▶ **Exercise prompt**:
Could you put the lines of the listing below into a numbered list, starting at the line that contains "The height and" and ending at the line that contains "In order to", with blank lines left out and the pictures omitted?

▶ **Source material**:
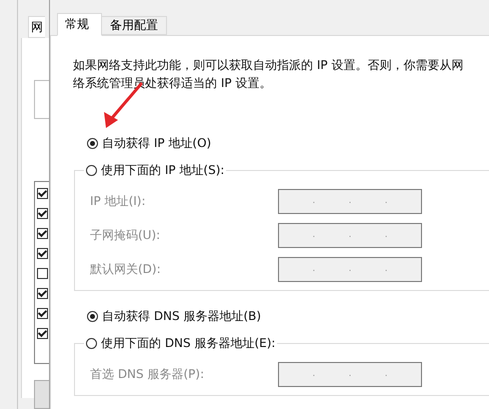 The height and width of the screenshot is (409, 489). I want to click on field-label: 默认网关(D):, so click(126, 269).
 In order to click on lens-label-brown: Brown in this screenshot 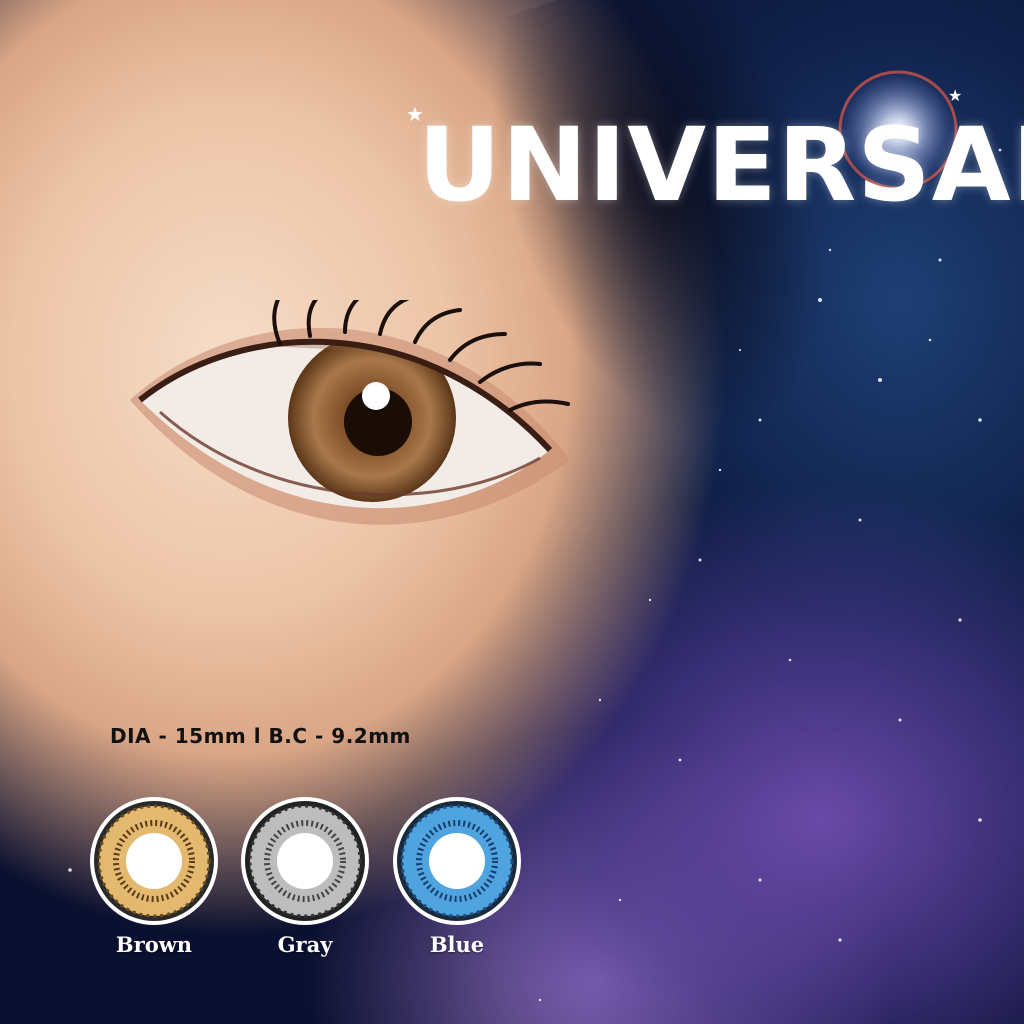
---
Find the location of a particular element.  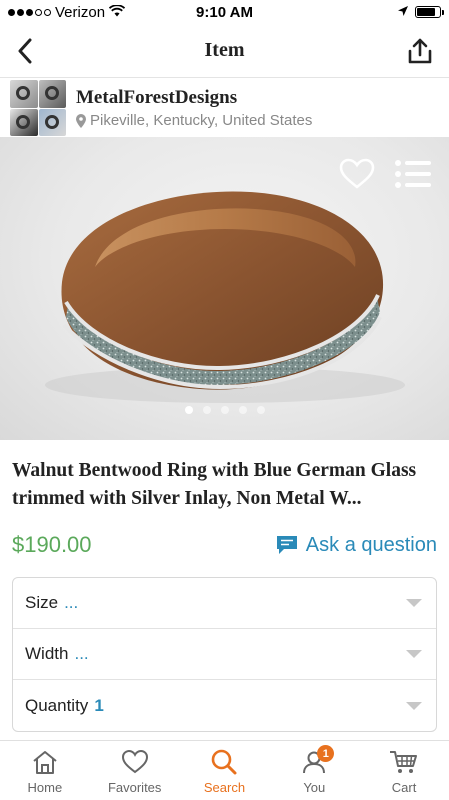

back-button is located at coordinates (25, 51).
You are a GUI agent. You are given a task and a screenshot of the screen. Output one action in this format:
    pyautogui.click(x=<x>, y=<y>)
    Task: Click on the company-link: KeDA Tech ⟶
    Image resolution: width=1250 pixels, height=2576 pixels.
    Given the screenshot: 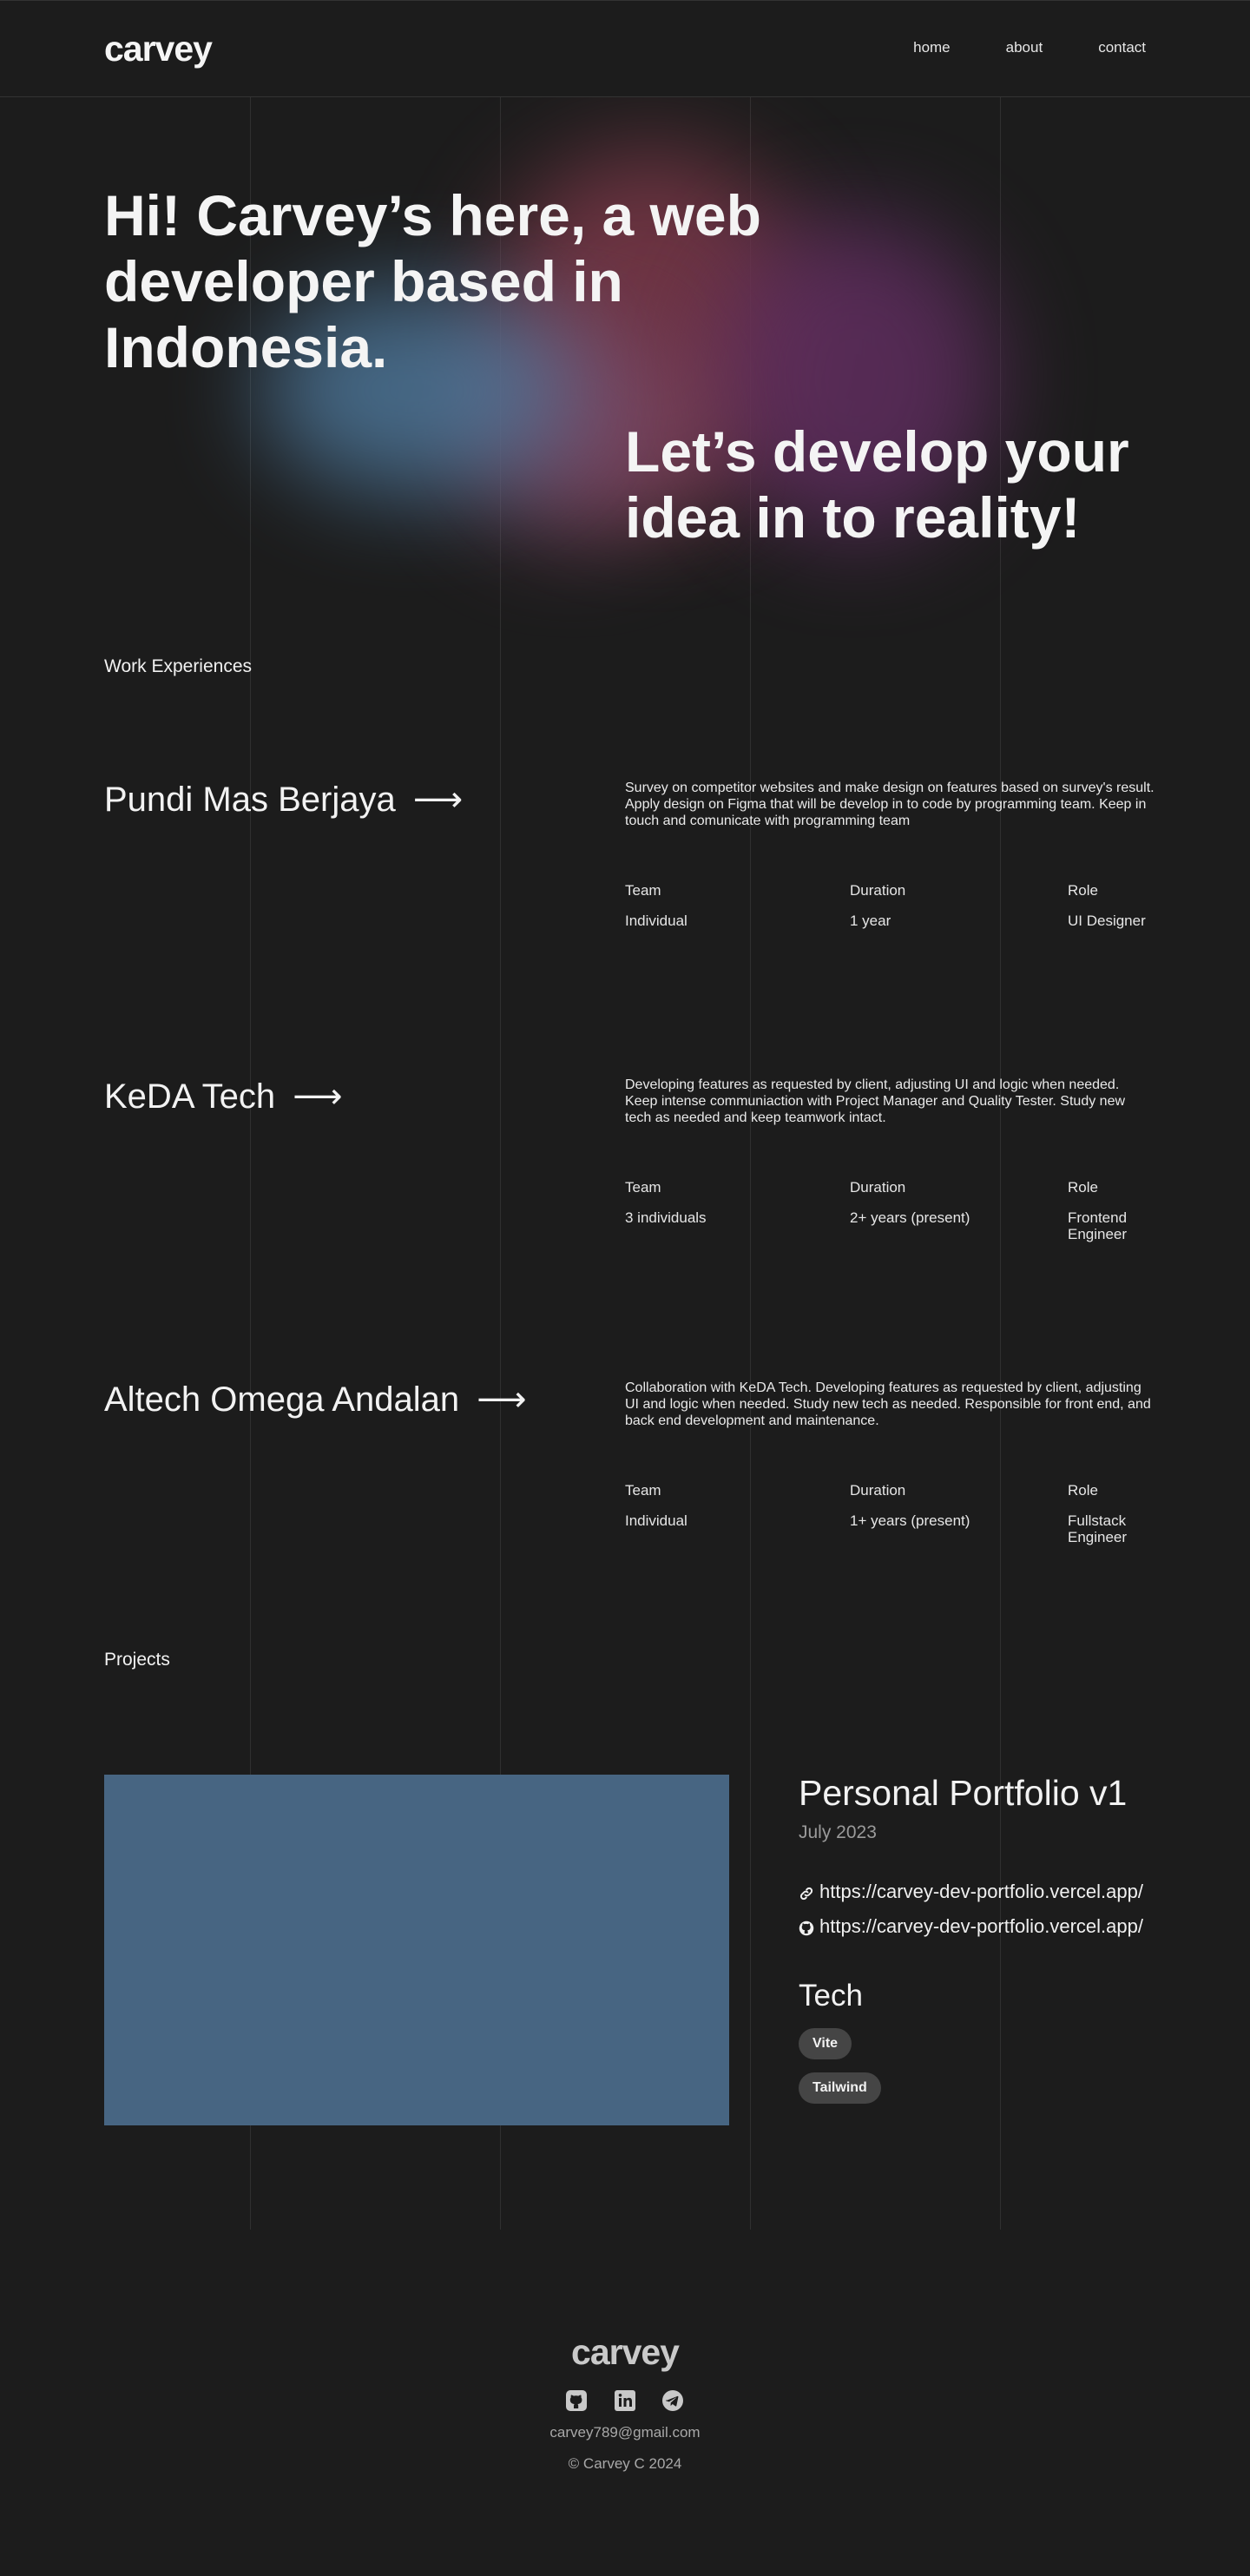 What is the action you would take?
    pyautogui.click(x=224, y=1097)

▶ **Answer section**:
1.  The height and width of the screenshot is (409, 489). I want to click on field-label: 默认网关(D):, so click(126, 269).
2.  In order to click on lens-label-brown: Brown in this screenshot 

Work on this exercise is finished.